I knew I couldn't let Bonnie loose in the state she was in so left her in the carrier overnight in the garage and turned her loose outside the next day.
Didn't see her for a week!
Bonnie eventually showed up, but to this day she doesn't have a cat or dog friend, she is just very anti-social. Most of the time she tolerates me but once in awhile she has a weak moment where she will grab me around the neck and love me to death. But when the vet came to vaccinate everyone for rabies, we had to wrap her in a towel to subdue her, I can hardly wait till next year.
She looks innocent enough - but she is evil.
The other cats all curl up together in the winter.
Bonnie would rather die.
Bonnie does remember her days as a house cat with some fondness and got in the habit of trying to sneak in the back door when I was going in or out. One day she slipped in and ran to the basement, Clyde saw it happen and stationed himself at the top of the stairs, hurling insults and threats of bodily harm if she dared come back. I went down after Bonnie and was carrying her back up, just as the cats were about nose to nose, Bonnie let loose a very loud, "YEOWWWW!!!" Clyde threw himself backwards, lost his balance and was thrashing around on the ground trying to get traction. I opened the back door and tossed Bonnie out, Zoe came tearing in and ran right over Clyde just as he was getting to his feet. It is a wonder I didn't have to do CPR on him, he must have a strong heart to withstand all that drama and live to tell about it.
Everyone needs a goal in life, Clyde's is to be a seeing eye cat. He practices on us nearly every day, if we head for the back room to go do chores, he right in front of us.
"Just follow me and I'll get you there safely."
"No, you have to follow me!"
"Don't go AHEAD of me, it defeats the purpose!!"
"OWWW, don't step on me, I'm just trying to help!!!"

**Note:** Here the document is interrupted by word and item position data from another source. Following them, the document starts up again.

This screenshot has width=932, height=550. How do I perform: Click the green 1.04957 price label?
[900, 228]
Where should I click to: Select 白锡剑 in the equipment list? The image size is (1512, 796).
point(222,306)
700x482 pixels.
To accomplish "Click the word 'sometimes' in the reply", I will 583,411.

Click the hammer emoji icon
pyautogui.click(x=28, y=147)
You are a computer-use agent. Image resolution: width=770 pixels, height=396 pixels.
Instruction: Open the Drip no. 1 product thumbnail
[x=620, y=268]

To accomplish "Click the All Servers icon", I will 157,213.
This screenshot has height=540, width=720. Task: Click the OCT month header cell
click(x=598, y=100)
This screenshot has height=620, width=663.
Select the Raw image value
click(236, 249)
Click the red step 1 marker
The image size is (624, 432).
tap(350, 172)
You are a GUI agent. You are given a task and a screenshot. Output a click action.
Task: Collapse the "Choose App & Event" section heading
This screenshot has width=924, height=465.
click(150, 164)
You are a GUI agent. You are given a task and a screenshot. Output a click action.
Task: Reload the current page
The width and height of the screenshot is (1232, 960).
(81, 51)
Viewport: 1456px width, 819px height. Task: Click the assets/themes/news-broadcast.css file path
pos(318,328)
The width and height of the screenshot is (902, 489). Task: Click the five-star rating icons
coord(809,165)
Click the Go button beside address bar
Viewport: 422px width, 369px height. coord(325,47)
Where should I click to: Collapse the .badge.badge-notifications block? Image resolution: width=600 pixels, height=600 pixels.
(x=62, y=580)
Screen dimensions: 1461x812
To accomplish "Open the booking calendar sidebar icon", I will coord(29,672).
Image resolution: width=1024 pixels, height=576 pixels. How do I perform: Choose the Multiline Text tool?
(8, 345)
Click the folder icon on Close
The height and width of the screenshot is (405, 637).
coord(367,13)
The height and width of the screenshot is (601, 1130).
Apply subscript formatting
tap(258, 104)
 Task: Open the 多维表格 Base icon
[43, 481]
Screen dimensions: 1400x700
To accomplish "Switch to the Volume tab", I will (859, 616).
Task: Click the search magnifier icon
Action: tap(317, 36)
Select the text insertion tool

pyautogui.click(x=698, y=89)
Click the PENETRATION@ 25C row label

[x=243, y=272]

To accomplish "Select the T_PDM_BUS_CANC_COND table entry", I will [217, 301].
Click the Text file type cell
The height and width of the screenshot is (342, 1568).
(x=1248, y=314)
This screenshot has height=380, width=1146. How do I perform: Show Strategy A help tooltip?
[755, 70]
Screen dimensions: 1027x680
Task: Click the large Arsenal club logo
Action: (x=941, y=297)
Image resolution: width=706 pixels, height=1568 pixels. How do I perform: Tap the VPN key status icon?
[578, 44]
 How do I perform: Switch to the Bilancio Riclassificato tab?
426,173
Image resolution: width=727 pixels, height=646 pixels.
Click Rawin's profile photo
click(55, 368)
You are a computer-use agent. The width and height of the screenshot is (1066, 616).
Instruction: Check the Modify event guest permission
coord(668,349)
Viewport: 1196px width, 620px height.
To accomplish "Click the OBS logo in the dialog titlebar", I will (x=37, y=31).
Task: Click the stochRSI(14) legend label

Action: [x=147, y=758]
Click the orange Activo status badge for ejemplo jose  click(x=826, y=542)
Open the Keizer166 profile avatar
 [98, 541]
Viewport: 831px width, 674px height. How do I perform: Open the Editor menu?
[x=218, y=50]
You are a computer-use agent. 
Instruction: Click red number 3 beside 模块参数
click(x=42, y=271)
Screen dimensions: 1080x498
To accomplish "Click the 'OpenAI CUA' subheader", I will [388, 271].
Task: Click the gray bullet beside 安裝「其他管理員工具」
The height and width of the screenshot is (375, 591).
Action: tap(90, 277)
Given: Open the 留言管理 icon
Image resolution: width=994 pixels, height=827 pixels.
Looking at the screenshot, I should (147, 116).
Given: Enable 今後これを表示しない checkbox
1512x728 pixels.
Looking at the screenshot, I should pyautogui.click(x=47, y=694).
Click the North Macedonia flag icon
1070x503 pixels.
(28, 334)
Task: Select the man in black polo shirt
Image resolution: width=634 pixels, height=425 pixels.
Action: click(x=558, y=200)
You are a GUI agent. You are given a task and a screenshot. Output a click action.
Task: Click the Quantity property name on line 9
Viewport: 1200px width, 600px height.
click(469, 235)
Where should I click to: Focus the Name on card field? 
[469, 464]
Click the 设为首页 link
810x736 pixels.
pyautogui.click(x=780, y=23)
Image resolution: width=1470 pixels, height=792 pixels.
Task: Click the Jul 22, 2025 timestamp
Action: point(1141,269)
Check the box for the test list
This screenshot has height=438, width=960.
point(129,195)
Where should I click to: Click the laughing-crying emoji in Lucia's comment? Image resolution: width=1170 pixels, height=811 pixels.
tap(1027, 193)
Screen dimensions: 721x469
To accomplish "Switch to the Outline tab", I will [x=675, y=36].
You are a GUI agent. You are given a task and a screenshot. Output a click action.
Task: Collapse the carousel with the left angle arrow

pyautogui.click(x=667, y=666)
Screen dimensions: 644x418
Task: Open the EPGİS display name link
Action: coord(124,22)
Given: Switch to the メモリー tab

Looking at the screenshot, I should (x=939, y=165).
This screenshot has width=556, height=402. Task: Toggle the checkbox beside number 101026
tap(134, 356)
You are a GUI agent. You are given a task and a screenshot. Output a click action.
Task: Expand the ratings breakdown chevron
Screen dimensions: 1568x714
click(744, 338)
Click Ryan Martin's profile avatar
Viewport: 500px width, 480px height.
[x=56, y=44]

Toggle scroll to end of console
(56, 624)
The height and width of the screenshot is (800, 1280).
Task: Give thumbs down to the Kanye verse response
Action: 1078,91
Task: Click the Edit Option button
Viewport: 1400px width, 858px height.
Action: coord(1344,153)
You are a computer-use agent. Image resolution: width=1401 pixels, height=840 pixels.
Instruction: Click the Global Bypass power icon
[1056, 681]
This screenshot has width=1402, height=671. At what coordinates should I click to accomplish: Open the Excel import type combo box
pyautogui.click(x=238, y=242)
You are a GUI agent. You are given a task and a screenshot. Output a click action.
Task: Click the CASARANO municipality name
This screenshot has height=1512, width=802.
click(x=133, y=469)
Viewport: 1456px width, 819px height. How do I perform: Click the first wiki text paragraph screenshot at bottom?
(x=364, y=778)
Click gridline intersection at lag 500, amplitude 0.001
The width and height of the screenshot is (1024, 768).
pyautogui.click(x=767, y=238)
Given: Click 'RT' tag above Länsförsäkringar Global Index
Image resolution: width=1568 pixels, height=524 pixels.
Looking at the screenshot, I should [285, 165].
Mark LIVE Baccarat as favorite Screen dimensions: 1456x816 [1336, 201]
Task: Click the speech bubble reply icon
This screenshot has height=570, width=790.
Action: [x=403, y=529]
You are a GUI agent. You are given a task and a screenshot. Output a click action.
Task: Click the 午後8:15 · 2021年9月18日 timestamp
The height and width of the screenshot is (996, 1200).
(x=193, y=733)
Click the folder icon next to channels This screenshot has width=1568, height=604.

If I'm bringing groceries in from the car to the kitchen, there's Clyde, showing me the way.
If I'm bringing clothes in off the line to fold on the couch, you guessed it, Clyde is there, IN THE WAY!!
This morning Bruce was hauling chemicals out of the garage into the basement for the winter, big, heavy boxes, and Clyde was doing his best seeing eye cat demonstration. He has no idea he is lucky to be alive with those big feet striding inches from his body.
So that is the story to this day of Bonnie and Clyde, I'm sure we will have more adventures along the way and I will be here to chronicle them.